_COMPITO BREVE A_
Secondo il brano su Sanguepazzo, in quale festival è stato presentato ieri il film e con quale qualifica?
_COMPITO BREVE B_
Restituisci tale e quale il tratto del brano su Sanguepazzo che comincia dalle parole "La Repubblica italiana diede" e si chiude dopo le parole "di guerra civile.".

Un film che racconta un pezzo di storia ma non entrerà nella storia del cinema

Il regista «assolve» Valenti dall’accusa di torturatore, ma infila alcune sviste

da Cannes

La Repubblica italiana diede mezzo secolo fa la pensione per le vittime di guerra alla madre dell’attrice Luisa Ferida, assassinata trentunenne quando era incinta a Milano. Era la fine d’aprile 1945: contro lei e l’amato Osvaldo Valenti, attore anche lui, spararono partigiani socialisti per ordine di Sandro Pertini.
I due cadaveri furono visti all’obitorio da un ufficiale del Regio Esercito appena giunto con un reparto americano. Aveva comandato, fino a due anni prima, le isole di Lérins, davanti a Cannes, e si chiamava Gualtiero Jacopetti. Ha poi raccontato che lei giaceva con una scarpa nel sesso e che lui aveva un occhio sulla fronte. Orrori di guerra civile.
Ora però anche il cinema della Repubblica italiana assolve la Ferida e Valenti dall’accusa d’aver torturato i prigionieri della polizia parallela del capitano Koch, durante l’estate 1944, a Milano. Lo fa con Sanguepazzo di Marco Tullio Giordana. E che il film sia stato presentato ieri al Festival di Cannes come «evento speciale» unisce all’assoluzione italiana quella del cinema mondiale. Basterebbe questo per rispettare l’antifascista Giordana, che per oltre vent’anni ha coltivato il progetto di questo film, uscito dopo la morte dei co-sceneggiatori.
Sanguepazzo - titolo di un film che Valenti avrebbe voluto girare - è pensato come un film tv per il pubblico generalista, ignaro degli eventi. La sua prima qualità è la credibile recitazione di Luca Zingaretti, all’ennesima interpretazione di fascista o neofascista. A-fascista, tossicomane, giocatore d’azzardo, coltissimo per il suo mestiere, Valenti entrò nella Decima Mas contro quelli che erano stati fascisti fino al 25 luglio 1943 diventati antifascisti la mattina dopo. Una ripicca, più che una militanza.

_DATI FORNITI_
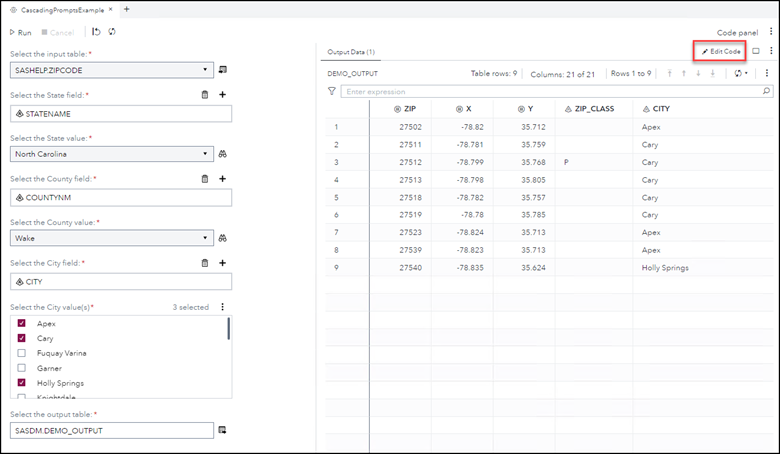
Task: Uncheck the Apex city checkbox
Action: (x=22, y=324)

_RISPOSTA AL COMPITO A_
Al Festival di Cannes, come «evento speciale».

_RISPOSTA AL COMPITO B_
La Repubblica italiana diede mezzo secolo fa la pensione per le vittime di guerra alla madre dell’attrice Luisa Ferida, assassinata trentunenne quando era incinta a Milano. Era la fine d’aprile 1945: contro lei e l’amato Osvaldo Valenti, attore anche lui, spararono partigiani socialisti per ordine di Sandro Pertini.
I due cadaveri furono visti all’obitorio da un ufficiale del Regio Esercito appena giunto con un reparto americano. Aveva comandato, fino a due anni prima, le isole di Lérins, davanti a Cannes, e si chiamava Gualtiero Jacopetti. Ha poi raccontato che lei giaceva con una scarpa nel sesso e che lui aveva un occhio sulla fronte. Orrori di guerra civile.